▶ Given passage
The regime suspended the trial scheduled for this Friday against Lady in White Sonia Garro Alfonso, her husband, the activist Ramón Alejandro Muñoz González, and the dissident Eugenio Hernández Hernández, according to members of the internal opposition in Cuba.
The veteran opponent Vladimiro Roca told DIARIO DE CUBA that he talked to the opponents’ lawyer, Amelia Rodríguez Cala, who confirmed the suspension.
“Sonia Garro’s attorney told me the trial is being postponed,” activist Antonio Rodiles said in his Twitter account.
Roca sid the postponemnet of dissident trials is not unusual. He said as often happens in these cases the court did not elaborate nor set a new date.
Garro Alfonso, Muñoz González y Hernández Hernández are accused of “assault , disorderly conduct and attempted murder.”
The prosecutor asked for 10 years for the Lady in White, 14 for her husband, and 11 for Hernández Hernández.
Speaking to the press, Rodríguez Cala has said the charges against the activists are not legitimate and the sanctions asked for by the prosecutor are “excessively severe.” Roca said the attorney would seek the release of the dissidents.
Yamilet Garro, sister of the Lady in White, told DIARIO DE CUBA that she was able to visit her on Thursday in Guatao prison, where she is being held.

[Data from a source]
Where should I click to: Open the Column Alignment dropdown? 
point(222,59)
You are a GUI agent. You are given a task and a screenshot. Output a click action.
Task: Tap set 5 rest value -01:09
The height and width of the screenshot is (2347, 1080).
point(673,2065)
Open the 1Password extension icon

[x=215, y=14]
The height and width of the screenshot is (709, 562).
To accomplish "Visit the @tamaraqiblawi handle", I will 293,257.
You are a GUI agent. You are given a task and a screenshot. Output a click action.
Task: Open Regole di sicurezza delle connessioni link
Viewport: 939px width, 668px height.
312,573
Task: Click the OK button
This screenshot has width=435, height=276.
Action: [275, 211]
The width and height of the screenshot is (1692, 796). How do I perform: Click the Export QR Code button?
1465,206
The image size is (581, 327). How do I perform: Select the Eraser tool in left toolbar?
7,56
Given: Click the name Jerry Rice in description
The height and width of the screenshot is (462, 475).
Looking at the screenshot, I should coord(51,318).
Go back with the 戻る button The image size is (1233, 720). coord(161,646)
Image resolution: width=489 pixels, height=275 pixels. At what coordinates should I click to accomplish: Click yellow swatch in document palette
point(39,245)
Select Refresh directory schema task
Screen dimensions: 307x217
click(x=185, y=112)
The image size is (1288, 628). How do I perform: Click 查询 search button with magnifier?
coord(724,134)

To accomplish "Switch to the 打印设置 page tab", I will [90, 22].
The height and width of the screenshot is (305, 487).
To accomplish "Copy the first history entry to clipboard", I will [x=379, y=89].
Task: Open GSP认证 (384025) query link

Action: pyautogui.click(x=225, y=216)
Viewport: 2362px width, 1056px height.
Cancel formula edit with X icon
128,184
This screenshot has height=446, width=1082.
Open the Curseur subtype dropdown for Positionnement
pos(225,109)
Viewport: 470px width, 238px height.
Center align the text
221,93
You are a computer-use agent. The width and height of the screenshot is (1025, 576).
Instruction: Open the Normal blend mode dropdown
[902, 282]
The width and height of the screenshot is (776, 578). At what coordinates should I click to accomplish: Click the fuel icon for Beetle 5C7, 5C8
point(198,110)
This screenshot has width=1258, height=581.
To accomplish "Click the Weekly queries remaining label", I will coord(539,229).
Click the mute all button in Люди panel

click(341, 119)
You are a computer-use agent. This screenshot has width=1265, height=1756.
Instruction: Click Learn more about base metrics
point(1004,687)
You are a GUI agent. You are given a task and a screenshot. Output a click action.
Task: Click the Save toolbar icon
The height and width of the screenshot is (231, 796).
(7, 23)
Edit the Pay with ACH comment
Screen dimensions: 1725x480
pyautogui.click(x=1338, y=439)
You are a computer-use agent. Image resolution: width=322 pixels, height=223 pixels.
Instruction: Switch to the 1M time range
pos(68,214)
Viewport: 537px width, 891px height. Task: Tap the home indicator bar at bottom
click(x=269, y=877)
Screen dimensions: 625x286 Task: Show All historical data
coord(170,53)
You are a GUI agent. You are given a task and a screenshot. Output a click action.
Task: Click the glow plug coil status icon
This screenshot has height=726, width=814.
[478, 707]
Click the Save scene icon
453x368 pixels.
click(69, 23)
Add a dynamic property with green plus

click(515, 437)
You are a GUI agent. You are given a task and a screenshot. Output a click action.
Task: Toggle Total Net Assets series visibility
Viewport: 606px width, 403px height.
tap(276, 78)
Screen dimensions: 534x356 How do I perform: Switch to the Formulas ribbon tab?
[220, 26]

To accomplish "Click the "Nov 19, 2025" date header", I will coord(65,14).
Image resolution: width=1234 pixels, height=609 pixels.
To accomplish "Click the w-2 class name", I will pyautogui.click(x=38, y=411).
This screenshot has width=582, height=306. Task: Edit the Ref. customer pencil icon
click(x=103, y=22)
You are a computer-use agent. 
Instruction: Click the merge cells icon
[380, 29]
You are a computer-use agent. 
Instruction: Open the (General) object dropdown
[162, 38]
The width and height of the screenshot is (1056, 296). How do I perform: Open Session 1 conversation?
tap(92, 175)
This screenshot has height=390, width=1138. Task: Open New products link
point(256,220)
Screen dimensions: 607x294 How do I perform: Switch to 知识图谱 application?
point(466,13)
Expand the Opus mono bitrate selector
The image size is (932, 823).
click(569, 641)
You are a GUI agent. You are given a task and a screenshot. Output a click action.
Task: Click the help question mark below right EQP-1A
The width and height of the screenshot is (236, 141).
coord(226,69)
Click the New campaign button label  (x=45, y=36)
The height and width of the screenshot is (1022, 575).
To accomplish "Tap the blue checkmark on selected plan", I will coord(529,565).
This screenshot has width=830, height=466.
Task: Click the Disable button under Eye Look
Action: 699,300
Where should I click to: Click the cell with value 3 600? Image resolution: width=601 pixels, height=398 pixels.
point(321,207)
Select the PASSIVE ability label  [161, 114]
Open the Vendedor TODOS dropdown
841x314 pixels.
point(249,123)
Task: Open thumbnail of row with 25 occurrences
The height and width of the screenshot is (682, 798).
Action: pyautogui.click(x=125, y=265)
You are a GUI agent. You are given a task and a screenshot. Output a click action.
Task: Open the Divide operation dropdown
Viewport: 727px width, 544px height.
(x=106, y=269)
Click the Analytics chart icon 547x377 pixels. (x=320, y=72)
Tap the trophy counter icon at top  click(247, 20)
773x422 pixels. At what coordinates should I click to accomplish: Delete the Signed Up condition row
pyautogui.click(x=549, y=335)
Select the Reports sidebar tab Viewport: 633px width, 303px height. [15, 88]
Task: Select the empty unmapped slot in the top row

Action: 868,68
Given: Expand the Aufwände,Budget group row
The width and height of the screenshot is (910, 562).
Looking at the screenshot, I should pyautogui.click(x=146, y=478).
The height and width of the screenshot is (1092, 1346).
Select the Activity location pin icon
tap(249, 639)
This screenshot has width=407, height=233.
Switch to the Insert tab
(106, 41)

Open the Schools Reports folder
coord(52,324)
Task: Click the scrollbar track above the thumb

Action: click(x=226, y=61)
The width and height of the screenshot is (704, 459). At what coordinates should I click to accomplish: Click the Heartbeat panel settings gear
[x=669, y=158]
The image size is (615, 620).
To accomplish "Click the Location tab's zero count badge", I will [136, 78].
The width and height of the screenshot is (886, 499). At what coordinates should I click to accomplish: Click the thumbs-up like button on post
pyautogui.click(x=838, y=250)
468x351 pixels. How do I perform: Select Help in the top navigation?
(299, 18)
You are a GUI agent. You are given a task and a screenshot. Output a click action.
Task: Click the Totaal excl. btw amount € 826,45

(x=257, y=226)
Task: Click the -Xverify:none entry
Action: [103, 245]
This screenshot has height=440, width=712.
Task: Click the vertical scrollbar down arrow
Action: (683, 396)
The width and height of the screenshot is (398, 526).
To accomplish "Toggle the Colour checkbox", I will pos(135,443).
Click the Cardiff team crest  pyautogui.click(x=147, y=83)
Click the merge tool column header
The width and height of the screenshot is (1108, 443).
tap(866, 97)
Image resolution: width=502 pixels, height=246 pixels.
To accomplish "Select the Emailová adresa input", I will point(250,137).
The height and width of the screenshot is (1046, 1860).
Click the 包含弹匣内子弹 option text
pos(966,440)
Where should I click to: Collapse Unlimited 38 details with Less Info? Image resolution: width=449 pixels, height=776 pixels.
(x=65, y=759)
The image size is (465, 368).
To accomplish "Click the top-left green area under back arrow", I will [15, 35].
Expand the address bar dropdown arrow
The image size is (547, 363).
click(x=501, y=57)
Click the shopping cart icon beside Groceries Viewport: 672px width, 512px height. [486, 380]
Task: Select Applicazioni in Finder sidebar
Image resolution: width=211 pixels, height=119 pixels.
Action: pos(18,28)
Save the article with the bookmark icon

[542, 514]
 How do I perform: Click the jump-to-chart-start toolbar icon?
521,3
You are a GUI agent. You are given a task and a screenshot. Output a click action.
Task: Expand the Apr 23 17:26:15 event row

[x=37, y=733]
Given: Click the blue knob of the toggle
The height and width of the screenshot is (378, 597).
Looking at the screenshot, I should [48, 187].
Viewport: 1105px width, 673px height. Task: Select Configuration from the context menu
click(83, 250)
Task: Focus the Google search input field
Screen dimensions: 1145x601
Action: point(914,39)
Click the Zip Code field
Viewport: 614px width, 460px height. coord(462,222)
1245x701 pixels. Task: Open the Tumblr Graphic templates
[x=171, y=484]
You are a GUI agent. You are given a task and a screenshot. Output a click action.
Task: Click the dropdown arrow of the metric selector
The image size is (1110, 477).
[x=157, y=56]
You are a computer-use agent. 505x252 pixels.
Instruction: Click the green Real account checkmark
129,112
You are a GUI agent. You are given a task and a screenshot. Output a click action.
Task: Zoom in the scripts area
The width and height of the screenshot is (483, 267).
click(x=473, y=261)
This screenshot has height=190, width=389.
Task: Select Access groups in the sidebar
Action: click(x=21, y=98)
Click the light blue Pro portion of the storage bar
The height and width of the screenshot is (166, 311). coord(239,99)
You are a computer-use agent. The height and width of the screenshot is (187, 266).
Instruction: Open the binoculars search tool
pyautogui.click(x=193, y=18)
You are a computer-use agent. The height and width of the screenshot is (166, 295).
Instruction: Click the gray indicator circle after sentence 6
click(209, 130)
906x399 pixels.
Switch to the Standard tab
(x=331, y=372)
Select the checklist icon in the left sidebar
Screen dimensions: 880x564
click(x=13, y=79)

▶ Your assignment
Pick up the news report on the postponed trial of Sonia Garro and the two dissidents after its last sentence and keep writing it. This data is separate from the news report on the postponed trial.

▶ Output for this exercise
“She’s in good spirits, although very concerned for her daughter,” a teenager, she said.
The trial against the activists was to be held on Friday at 8:30 am in the Diez de Octubre Court in Havana.
The three opponents were arrested in March 2012 in a violent incident in which authorities used special forces and rubber bullets. Sonia Garro was wounded in the leg.
In the year and a half they have been in prison, both Garro and her husband have been the victims of beatings and other punishments by the authorities and common prisoners encouraged by them. Both have been in isolation cells.
On Tuesday Yamilet Garro said her sister suffers from a kidney infection for which she is not receiving medical care. Sonia Garro also suffers from a serious skin infection that has not been cured.
Activists and family members have repeatedly requested, without success, that Amnesty International declare the opponents prisoners of conscience.